Indywidualne Konta Emerytalne (IKE) istnieją już rok. Miały podbić konta przyszłych emerytów, którzy w ten sposób mogą odkładać na emeryturę określoną kwotę (tegoroczny limit wpłat to 3,6 tys. zł). Jeśli właściciel IKE doczeka emerytury, to jego wypracowane zyski będą zwolnione z podatku Belki. To jak na razie jedyna korzyść podatkowa.

Według przedstawionych statystyk resortu polityki społecznej IKE nie przypadły jednak Polakom do gustu. Dotychczas zdecydowało się na nie 270 tys. osób, które na koniec czerwca odłożyły w ten sposób 707 mln zł. Większość to "starzy" klienci firm ubezpieczeniowych, którzy skuszeni zwolnieniem podatkowym postanowili jedynie przekształcić dotychczasową umowę ubezpieczeniową. Pozostali założyli konto emerytalne w funduszach inwestycyjnych (79 tys. osób), w bankach (35 tys.) lub w biurach maklerskich (7 tys.).

- To niewiele. Poniżej naszych oczekiwań - podsumowała rok IKE Ewa Fedor z Ministerstwa Polityki Społecznej na wtorkowej konferencji (organizatorem była grupa ING, a patronat objęła Komisja Nadzoru Ubezpieczeń i Funduszy Emerytalnych). Przypomnijmy, że autorzy ustawy o IKE szacowali przed jej wejściem w życie, że w ciągu pierwszego roku konto otworzy między 650 tys. a nawet 7 mln Polaków.

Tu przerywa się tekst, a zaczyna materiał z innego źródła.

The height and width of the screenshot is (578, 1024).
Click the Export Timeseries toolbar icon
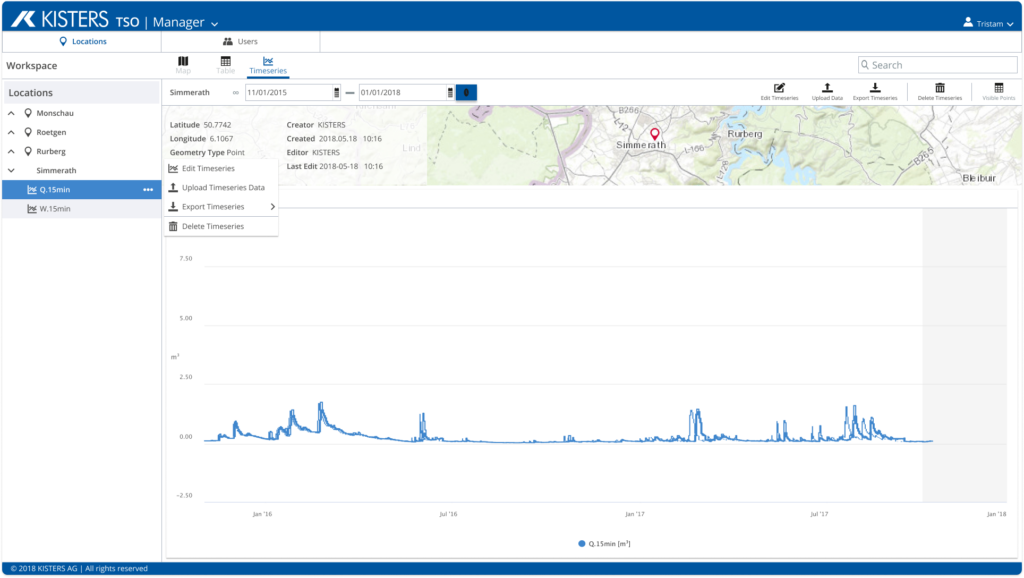(875, 88)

Według Fedor oraz przedstawicieli instytucji finansowych, aby rozwinąć rynek IKE, potrzeba kolejnych zachęt podatkowych. - Mogą one obejmować zwolnienie odkładanych kwot od podatku lub od podstawy opodatkowania - powiedziała Fedor. Jej zdaniem po wyborach politycy będą musieli podjąć tego typu decyzję (potencjalni koalicjanci PO i PiS zapowiedzieli już zmianę przepisów dotyczących IKE). - Dla budżetu może to oznaczać uszczerbek, ale na krótką metę. Pieniądze te szybko się zwrócą, bo trafią przecież do krwiobiegu gospodarczego - powiedział Paweł Kalbarczyk z ING Nationale Nederlanden.

Zachęty podatkowe to jednak nie wszystko. - Trzeba też czasu i powszechnego programu edukacji emerytalnej - powiedział Kalbarczyk. - W USA blisko sto lat zajęło, aby połowa obywateli gromadziła dobrowolnie oszczędności na emeryturę - dodał. W Polsce w III filarze, czyli na IKE i poprzez Pracownicze Programy Emerytalne (również nie cieszą się popularnością wśród pracodawców) oszczędza 2 proc. dorosłych Polaków.